Marco jeta un coup d'oeil à sa montre. Dix heures. Il longea le bar pour retrouver sa place habituelle. Voilà près d'un mois qu'il s'asseyait sur la même chaise de plastique blanc, devant la même table du même plastique blanc, celui de n'importe quel salon de jardin. En fait depuis la fin de la saison d'hiver du Club Méd', un kilomètre plus loin sur la plage de sable fin. Marco y avait gentiment organisé tout pour les belles femmes plus ou moins seules qui étaient venues chercher sea, sun and sexe. Il avait donné quelques mois, et reçu en échange un pactole qui lui permettait de voir venir. La Martinique est belle quand on y farniente à loisir.
Il se donnait un an, gîte et couvert inclus. Il logeait sur le Morne Anoli, à cinq cents mètres du centre bourg, dans un chalet bois qu'il avait pour mission de retaper pour le compte de Louis Amburgeat, "métro" fatigué de Bourges qui avait l'intention de venir passer sa retraite ici. Logement gratuit pour Marco contre quelques travaux. Le deal lui convenait parfaitement. D'autant plus que les travaux, depuis un mois, avaient bien avancé, plus vite que ceux de l'en-ville. Ils étaient pour ainsi dire terminés. Il avait l'autorisation de plonger à sa convenance dans le congélateur riche en viandes et poissons divers. "Mais si, mais si, avait insisté Louis. J'aime pas garder les trucs trop longtemps. Te prive pas !"
Marco fit signe à Pierre-Louison. Le bistroman ouvrit la porte d'un frigo, en sortit une bière "Lorraine" suante, la décapsula et s'approcha nonchalamment.
- Salut, dit-il en posant la bière et un verre sur la table.
- Salut. T'as le journal ?
- Pas encore. Dans un quart d'heure, il passe le facteur.
- Tant pis, soupira Marco. Il tendit deux euros.
L'autre prit la pièce ...
- T'inquiète. Dès qu'il arrive, il est pour toi. Moi, j'aurai toute la journée pour le lire.
... puis retourna à son poste.
Marco, satisfait, se carra dans son siège et s'autorisa, comme tous les matins, une séance contemplative.

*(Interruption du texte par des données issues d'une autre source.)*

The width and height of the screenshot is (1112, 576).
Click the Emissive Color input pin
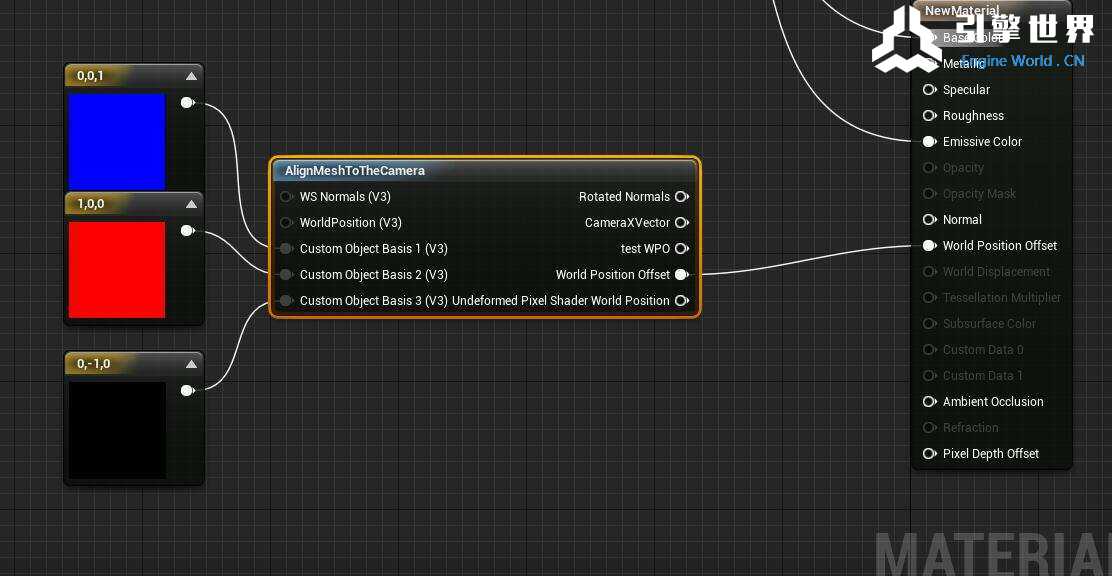pyautogui.click(x=929, y=142)
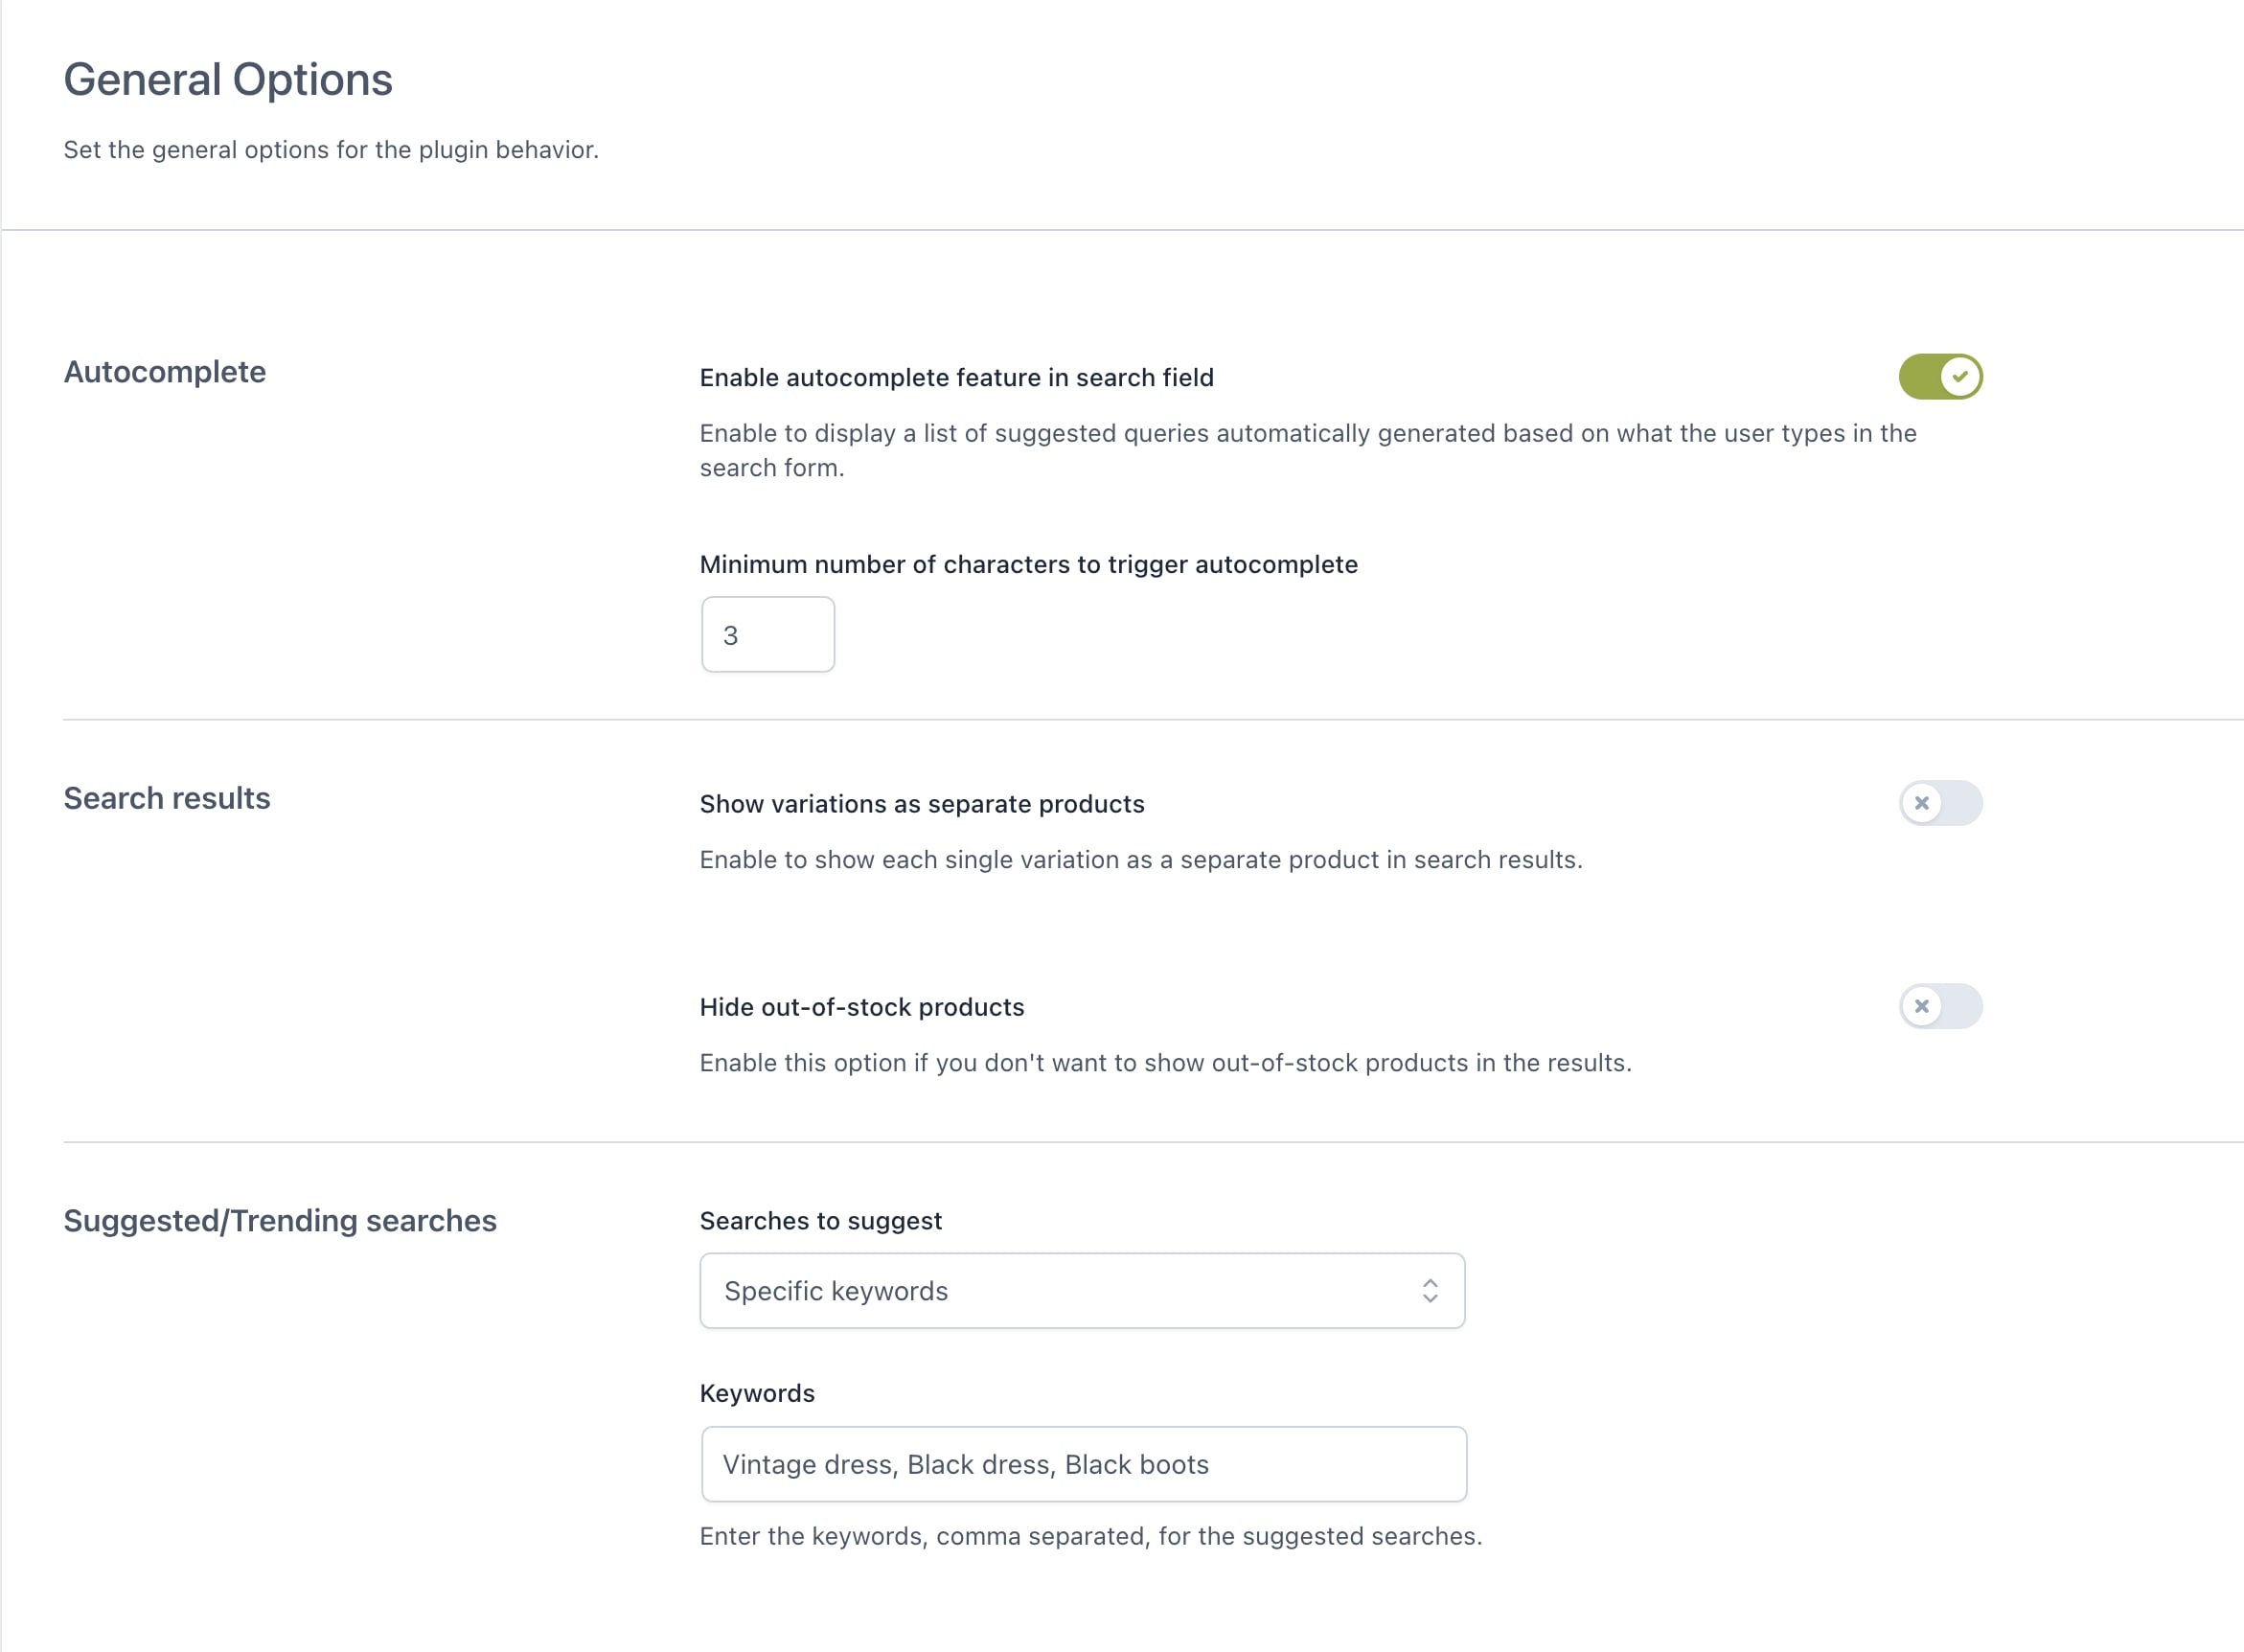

Il avait plu en début de matinée. Une pluie torrentielle qui avait duré à peine dix minutes, mais qui avait tout lavé. Malgré la protection des tôles, les carreaux blancs au bord de la terrasse étaient encore trempés de l'averse. Pierre- Louison n'avait pas pris la peine de passer la serpillière. Pour quoi faire ? La chaleur aurait séché le sol avant midi. Les quelques mètres de sable n'avaient pas souffert de la pluie et la mer, bleue, verte, miroitait jusqu'à l'horizon pour le plus grand plaisir de Marco. Les bateaux étaient posés, tant les fins voiliers qui se profilaient à quelques encablures que les petits caïques multicolores des pêcheurs arrimés dans la rade. Au bout de l'abri, à une centaine de mètres, un ponton de bois attendait ceux qui avaient quelques poissons, des caisses de légumes ou de charbon à débarquer. Tout ça respirait la tranquillité et Marco se sentit bien. Il lécha la dernière goutte de bière et leva la bouteille vide en tournant la tête, signifiant par là qu'il voulait qu'on lui remette ça. Mais Pierre-Louison n'était pas attentif.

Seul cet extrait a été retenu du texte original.